Personal information
- Nickname: Bad Boy from Dadiangas
- Nationality: Filipino
- Born: February 14, 1957 (age 69) General Santos, Philippines
- Height: 5 ft 5 in (165 cm)
- Weight: Bantamweight; Featherweight; Super-featherweight; Lightweight;

Boxing career
- Reach: 65+1⁄2 in (166 cm)
- Stance: Southpaw

Boxing record
- Total fights: 74
- Wins: 56
- Win by KO: 33
- Losses: 15
- Draws: 3

= Rolando Navarrete =

Filipino boxer

Rolando Navarrete (born February 14, 1957) is a Filipino former professional boxer who competed from 1973 to 1991. He held the WBC super featherweight title from August 1981 and May 1982.

==Fighting style==
A fine boxer, Navarrete was known for his hard-hitting punches.
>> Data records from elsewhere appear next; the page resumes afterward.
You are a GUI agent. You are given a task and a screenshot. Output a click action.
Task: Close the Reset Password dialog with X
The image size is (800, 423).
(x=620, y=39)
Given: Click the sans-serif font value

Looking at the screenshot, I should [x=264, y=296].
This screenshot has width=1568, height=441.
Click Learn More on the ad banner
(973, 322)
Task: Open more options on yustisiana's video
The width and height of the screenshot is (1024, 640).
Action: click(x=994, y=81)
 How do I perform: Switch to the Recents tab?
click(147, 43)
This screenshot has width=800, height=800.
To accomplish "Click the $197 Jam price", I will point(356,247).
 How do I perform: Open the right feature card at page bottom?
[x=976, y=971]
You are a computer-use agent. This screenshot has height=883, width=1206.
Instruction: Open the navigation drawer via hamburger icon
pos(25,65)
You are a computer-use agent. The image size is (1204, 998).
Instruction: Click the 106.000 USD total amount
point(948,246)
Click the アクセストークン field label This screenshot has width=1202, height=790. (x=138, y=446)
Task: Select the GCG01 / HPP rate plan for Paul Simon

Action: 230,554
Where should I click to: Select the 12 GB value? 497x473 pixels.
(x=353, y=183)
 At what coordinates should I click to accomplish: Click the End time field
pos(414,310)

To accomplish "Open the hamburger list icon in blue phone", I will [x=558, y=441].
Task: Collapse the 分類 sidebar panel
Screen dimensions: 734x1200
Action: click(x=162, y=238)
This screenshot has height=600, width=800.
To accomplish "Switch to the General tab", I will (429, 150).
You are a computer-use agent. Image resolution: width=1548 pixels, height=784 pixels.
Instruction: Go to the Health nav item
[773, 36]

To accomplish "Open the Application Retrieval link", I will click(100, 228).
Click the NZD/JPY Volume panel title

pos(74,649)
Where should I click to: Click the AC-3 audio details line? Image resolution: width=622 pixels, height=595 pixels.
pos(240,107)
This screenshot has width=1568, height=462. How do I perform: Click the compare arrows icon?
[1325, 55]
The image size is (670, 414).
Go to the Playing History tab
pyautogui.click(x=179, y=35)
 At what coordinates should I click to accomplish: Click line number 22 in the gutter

Categorized as a slugger and Filipino knockout artist.

==Professional career==
He first fought for a world title in 1980 against Alexis Argüello but lost by TKO to the legendary champion. On August 29, 1981, he would win the WBC Super featherweight title by knocking out popular fellow southpaw Cornelius Boza-Edwards in the 5th round of a title match held in Italy. He later defended the title against unknown Choi Chung-Il of Korea, stopping the gritty challenger in the 11th round of a controversial bout held in Manila in January 1982. In his second title defense four months later in Las Vegas, Nevada, Navarrete took on Rafael "Bazooka" Limón. The champion led on all scorecards before getting knocked out by Limón in the 12th round. Thereafter, Navarrete's career went downhill and he would never again figure in big-money fights. In 1984, he was convicted of sexual assault and served three years in a Hawaii prison.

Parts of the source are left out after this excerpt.